▶ _THE EXERCISE_: Repeat the records word for word from their start through the line that contains "This screenshot has", and leave the pictures out.

### EXERCISE MATERIAL

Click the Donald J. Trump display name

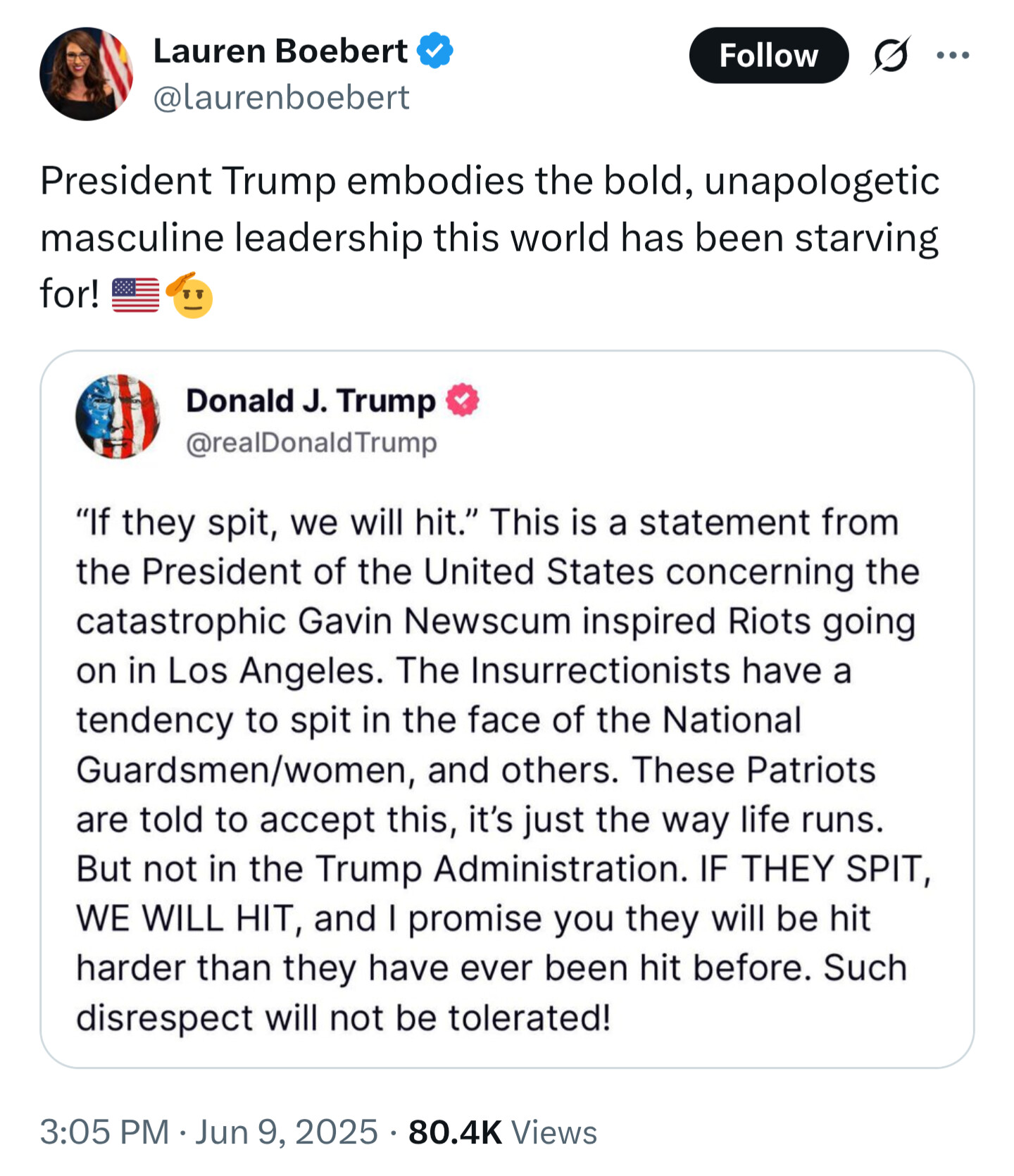[311, 400]
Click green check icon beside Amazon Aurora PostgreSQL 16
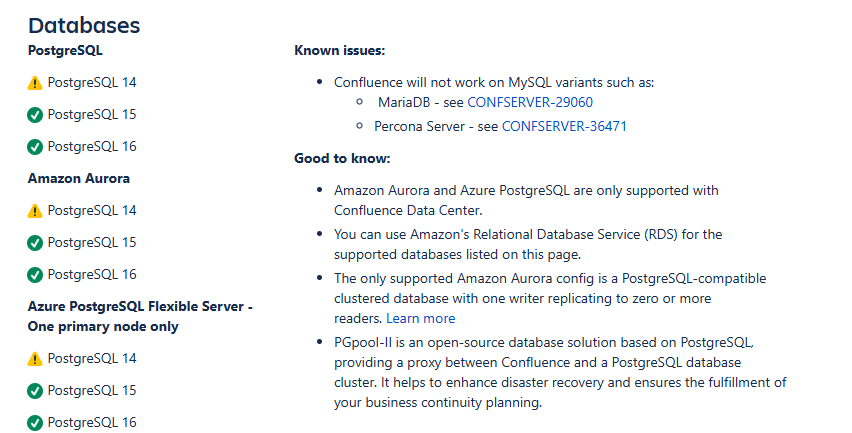This screenshot has height=433, width=852. 35,275

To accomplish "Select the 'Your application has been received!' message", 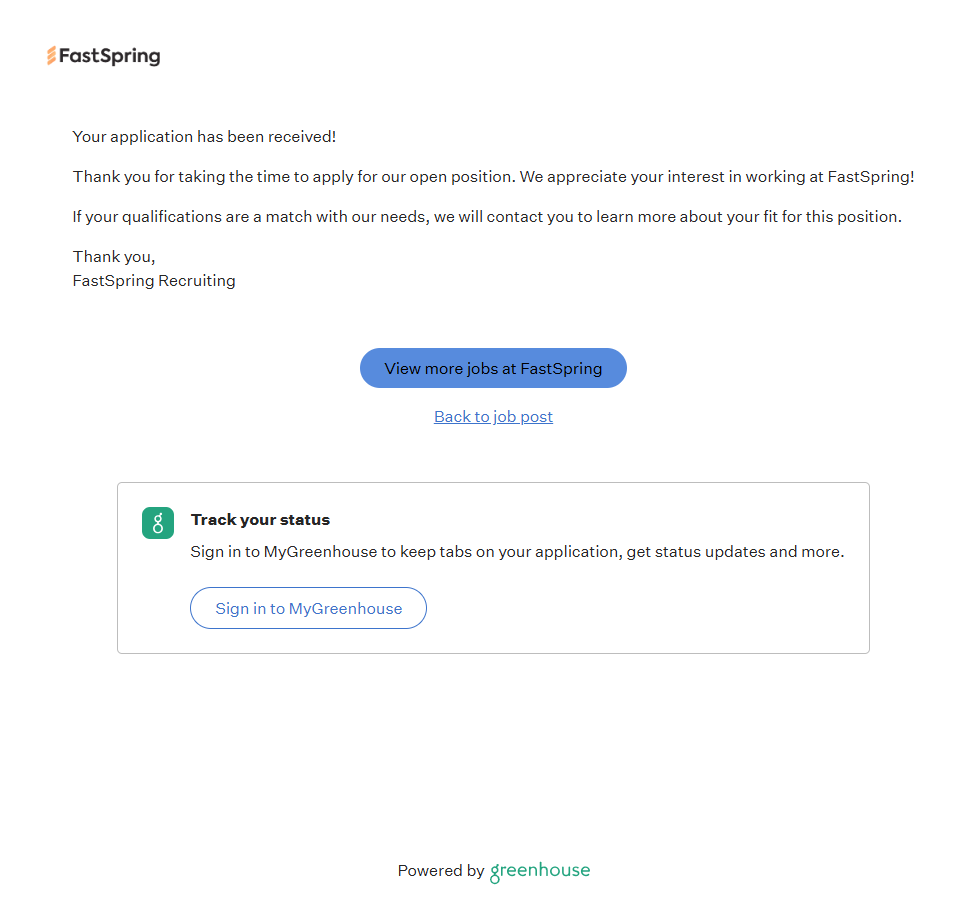I will pyautogui.click(x=204, y=137).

######

▶ _SOLUTION FOR THIS TASK_:
Click the Donald J. Trump display name

[311, 400]
Click green check icon beside Amazon Aurora PostgreSQL 16
This screenshot has height=433, width=852. 35,275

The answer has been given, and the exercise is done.